Details of the settlement were being withheld, pending ratification with local union leaders.
The UAW's old agreement expired Sept. 14, but the union was barred from striking under the terms of the $49.5 billion bailout of GM in 2009.
GM executives had said their main goal was to contain any growth of the company's labor costs.
"In these uncertain economic times for American workers and faced with the globalization of the economy, the UAW approached these negotiations with new strategies and fought for and achieved some of our major goals for our members, including significant investments and products for our plants," said UAW President Bob King in a statement after the settlement was reached.
The terms of the agreement "reflect the fact that it was UAW members who helped turn this company around," said UAW Vice President Joe Ashton, who directs the union's General Motors Department.

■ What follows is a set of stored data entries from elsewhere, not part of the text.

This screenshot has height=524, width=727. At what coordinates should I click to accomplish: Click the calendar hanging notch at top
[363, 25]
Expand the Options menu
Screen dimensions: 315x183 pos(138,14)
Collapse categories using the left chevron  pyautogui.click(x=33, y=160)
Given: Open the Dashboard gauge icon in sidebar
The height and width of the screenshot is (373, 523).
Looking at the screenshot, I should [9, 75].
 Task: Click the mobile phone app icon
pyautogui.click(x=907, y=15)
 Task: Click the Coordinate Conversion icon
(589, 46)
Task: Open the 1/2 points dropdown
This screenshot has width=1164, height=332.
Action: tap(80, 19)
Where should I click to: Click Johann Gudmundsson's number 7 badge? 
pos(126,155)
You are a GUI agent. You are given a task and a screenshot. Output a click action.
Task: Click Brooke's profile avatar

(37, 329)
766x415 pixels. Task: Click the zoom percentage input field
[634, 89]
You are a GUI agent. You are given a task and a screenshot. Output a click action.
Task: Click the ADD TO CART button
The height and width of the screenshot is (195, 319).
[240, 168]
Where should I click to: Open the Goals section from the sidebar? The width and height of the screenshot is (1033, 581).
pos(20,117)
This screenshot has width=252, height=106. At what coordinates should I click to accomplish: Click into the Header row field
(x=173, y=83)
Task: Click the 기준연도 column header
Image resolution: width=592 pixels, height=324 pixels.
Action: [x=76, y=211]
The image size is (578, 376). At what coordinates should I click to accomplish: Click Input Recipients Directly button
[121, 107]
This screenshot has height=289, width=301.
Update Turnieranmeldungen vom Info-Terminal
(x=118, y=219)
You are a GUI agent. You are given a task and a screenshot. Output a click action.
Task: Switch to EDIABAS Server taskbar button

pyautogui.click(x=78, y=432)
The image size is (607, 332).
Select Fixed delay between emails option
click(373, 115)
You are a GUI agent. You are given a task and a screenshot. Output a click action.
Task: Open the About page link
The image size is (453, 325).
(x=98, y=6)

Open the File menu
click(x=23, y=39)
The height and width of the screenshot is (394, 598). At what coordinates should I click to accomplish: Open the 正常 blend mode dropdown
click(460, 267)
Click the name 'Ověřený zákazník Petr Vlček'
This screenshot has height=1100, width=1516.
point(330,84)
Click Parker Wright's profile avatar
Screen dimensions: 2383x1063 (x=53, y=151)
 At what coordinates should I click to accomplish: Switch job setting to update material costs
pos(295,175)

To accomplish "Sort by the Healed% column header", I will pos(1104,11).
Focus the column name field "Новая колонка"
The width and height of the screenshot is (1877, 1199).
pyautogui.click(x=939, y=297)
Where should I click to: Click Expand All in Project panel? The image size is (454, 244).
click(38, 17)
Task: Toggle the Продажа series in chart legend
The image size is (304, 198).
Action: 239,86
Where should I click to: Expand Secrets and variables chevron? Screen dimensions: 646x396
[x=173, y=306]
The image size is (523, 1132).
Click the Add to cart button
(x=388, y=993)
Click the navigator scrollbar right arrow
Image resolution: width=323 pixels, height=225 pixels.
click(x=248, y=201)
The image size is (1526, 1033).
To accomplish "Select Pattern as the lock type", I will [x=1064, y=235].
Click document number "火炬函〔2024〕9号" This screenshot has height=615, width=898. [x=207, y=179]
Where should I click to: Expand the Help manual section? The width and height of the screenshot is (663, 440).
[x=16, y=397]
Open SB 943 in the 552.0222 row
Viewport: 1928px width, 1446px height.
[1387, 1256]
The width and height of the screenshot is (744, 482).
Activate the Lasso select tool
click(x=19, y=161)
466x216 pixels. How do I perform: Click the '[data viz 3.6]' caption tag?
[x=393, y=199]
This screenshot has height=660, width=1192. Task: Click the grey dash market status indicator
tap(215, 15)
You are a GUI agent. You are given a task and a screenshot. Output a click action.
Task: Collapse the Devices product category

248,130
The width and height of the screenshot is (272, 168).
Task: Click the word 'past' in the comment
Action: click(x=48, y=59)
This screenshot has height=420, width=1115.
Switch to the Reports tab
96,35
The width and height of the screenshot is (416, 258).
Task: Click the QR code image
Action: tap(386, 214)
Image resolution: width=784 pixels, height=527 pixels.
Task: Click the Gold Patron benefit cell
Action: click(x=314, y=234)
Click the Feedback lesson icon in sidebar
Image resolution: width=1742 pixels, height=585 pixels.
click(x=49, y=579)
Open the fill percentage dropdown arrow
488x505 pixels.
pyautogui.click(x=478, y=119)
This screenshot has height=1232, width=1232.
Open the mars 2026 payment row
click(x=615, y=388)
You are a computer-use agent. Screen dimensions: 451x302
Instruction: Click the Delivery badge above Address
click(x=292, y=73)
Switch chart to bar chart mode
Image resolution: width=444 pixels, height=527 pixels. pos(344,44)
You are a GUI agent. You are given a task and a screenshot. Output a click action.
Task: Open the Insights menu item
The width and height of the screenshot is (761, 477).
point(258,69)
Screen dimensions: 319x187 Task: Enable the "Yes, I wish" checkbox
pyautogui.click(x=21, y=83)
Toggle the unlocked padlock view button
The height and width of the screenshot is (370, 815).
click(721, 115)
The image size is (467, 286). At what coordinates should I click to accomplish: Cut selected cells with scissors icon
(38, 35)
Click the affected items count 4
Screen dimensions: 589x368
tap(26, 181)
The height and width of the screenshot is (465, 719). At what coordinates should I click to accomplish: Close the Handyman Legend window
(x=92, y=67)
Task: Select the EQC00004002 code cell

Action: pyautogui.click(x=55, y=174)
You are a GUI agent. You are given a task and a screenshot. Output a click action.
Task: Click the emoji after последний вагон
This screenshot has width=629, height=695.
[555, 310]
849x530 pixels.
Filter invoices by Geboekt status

"When GM was struggling, our members shared in the sacrifice. Now that the company is posting profits again, our members want to share in the success," Ashton said. "To be clear, GM is prosperous because of its workers. It's the workers and the quality of the work they do, along with the sacrifices they made, that have returned this company to profitability."
"We wanted a contract that provides our members with a real share of the success of the company and ensures its continued success. Our members cannot succeed unless the company succeeds, and we are strongly committed to that joint success, as this contract demonstrates," Ashton added.
'Creative Problem-Solving Approach'
Cathy Clegg, GM vice president, said the company and union "used a creative problem-solving approach to fashion an agreement that addresses the needs of employees and positions our business for long-term success."
"We worked hard for a contract that recognizes the realities of today's marketplace, enabling GM to continue to invest in U.S. manufacturing and provide good jobs to thousands of American," Clegg said.
Ashton said the UAW turned aside changes to the company's pension and rejected major concessions in health care, but the UAW fought for and protected the health care benefits of its members.
In addition, the agreement includes improved profit sharing with far greater transparency than in the past, the union asserted.
"We prove again today that through the collective-bargaining process, we can provide decent wages, benefits and employment rights for workers while ensuring quality products and healthy profits for employers," King said. "We stand recommitted to our goal of organizing and fighting for all workers in the entire U.S. auto industry."King said the UAW has played a central role in building America's middle class.
King, however, also said the union has been forced to compete with non-union workers who in most cases receive lower pay and benefits.
"There will continue to be a downward pressure on the wages and benefits of all autoworkers," King said.